*** Begin section ***

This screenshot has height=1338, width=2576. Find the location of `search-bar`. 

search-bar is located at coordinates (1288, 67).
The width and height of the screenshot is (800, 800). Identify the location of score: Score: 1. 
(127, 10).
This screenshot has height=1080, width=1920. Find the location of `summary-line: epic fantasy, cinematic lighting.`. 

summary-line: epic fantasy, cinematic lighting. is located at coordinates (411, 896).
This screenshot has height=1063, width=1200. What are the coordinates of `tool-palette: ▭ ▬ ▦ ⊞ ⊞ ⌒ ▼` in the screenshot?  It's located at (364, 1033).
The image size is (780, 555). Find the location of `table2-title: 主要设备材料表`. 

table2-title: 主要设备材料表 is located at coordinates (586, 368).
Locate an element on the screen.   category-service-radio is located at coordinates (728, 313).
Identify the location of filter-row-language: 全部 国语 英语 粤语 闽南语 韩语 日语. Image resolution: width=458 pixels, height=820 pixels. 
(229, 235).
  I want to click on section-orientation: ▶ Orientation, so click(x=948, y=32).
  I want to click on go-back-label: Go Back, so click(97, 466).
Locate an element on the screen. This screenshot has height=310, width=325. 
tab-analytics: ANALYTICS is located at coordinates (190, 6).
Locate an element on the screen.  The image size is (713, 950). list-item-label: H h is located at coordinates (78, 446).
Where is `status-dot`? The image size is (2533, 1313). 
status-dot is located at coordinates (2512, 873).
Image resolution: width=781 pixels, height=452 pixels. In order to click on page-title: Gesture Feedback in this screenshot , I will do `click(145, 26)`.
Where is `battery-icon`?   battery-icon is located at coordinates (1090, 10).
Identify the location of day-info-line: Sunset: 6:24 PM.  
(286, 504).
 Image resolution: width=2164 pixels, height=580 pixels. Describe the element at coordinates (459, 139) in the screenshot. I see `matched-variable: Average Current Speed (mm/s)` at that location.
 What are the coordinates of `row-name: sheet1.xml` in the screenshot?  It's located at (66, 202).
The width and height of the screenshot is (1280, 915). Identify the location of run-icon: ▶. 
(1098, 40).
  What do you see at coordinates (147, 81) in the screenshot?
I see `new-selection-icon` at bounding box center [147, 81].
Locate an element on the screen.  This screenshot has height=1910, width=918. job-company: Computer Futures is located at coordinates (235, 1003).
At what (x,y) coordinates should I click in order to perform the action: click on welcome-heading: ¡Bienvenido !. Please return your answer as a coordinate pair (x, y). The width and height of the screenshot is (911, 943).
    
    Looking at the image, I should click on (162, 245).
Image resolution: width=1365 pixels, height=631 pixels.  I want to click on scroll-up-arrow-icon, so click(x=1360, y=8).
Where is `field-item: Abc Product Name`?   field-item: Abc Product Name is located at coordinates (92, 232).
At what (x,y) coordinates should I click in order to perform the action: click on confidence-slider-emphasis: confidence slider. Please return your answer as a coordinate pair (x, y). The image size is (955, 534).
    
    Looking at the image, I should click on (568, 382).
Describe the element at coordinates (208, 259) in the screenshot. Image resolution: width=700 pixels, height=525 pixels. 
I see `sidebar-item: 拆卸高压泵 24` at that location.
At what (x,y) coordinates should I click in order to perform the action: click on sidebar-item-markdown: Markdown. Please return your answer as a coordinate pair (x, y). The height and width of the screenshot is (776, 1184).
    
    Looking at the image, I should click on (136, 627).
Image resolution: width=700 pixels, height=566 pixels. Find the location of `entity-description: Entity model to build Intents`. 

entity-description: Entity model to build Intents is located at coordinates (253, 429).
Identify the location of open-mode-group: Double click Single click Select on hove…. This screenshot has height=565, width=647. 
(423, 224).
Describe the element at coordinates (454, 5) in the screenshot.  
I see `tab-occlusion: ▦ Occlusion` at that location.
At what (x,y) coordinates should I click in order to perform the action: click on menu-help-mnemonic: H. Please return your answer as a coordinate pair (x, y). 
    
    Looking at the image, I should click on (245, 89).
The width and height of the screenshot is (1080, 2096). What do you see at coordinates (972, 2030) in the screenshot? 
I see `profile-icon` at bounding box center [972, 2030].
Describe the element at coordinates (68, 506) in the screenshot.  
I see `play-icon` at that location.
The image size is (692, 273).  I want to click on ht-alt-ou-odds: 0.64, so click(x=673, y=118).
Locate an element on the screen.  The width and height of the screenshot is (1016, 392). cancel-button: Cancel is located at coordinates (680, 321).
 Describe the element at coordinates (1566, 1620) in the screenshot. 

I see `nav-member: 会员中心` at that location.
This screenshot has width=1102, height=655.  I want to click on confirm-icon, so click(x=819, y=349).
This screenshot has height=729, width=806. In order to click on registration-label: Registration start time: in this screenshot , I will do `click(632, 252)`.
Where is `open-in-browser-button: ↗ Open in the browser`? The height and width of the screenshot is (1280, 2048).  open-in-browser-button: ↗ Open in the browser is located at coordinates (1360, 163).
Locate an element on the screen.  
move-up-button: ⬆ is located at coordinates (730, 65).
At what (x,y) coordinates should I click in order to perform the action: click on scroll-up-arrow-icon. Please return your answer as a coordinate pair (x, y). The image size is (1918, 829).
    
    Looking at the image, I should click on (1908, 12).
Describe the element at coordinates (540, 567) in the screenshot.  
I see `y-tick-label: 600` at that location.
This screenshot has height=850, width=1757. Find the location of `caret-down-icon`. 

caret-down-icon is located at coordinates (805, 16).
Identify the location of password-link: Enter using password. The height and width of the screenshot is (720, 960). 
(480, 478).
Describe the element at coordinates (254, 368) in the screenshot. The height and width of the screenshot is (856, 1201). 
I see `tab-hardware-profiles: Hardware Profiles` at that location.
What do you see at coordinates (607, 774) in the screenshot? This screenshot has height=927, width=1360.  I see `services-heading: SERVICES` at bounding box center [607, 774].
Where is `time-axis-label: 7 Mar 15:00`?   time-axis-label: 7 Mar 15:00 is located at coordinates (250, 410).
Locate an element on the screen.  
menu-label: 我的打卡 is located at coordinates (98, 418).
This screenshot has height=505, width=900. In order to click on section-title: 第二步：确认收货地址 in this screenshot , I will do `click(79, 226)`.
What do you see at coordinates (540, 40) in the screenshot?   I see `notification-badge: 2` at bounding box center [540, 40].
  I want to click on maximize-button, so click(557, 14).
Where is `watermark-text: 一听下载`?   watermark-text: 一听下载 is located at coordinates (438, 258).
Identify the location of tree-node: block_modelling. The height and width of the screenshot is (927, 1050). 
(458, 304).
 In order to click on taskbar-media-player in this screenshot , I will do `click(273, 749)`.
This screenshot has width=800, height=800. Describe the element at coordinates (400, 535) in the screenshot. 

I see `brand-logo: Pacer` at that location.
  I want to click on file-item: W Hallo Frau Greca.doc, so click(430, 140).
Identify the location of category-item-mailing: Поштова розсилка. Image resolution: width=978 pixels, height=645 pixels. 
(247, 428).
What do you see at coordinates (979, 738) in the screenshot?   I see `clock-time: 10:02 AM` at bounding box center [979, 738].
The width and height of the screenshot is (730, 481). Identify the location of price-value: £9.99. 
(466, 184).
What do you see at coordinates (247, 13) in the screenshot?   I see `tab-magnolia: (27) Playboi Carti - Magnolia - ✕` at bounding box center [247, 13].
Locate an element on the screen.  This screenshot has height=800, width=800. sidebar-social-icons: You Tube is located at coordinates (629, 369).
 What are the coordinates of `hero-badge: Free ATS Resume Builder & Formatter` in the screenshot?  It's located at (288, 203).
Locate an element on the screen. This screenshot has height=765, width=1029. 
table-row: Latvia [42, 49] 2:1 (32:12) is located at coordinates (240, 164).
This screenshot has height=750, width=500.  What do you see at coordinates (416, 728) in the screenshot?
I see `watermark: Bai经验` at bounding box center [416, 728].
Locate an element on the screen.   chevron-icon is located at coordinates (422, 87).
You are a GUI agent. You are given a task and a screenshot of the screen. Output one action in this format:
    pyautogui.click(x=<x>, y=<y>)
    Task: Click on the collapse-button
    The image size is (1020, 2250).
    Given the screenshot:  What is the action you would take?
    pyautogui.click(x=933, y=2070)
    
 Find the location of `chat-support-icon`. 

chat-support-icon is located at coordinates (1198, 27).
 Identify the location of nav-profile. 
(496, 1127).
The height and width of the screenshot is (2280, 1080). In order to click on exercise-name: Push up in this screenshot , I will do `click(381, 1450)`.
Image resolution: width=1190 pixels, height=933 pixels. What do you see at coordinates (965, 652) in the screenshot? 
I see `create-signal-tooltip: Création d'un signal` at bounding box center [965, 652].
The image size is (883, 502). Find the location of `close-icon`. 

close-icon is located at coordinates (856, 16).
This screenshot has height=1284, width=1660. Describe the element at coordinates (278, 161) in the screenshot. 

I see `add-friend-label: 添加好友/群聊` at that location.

*** End section ***

**About this task:** Rewrite the lines of the entries above as a numbered list, beginning with the line that contains "The width and height of the screenshot is (1280, 915)." and stopping after the line that contains "center [147, 81].". Leave out any blank lines.

**Task answer:**
1. The width and height of the screenshot is (1280, 915). Identify the location of run-icon: ▶. 
2. (1098, 40).
3.   What do you see at coordinates (147, 81) in the screenshot?
4. I see `new-selection-icon` at bounding box center [147, 81].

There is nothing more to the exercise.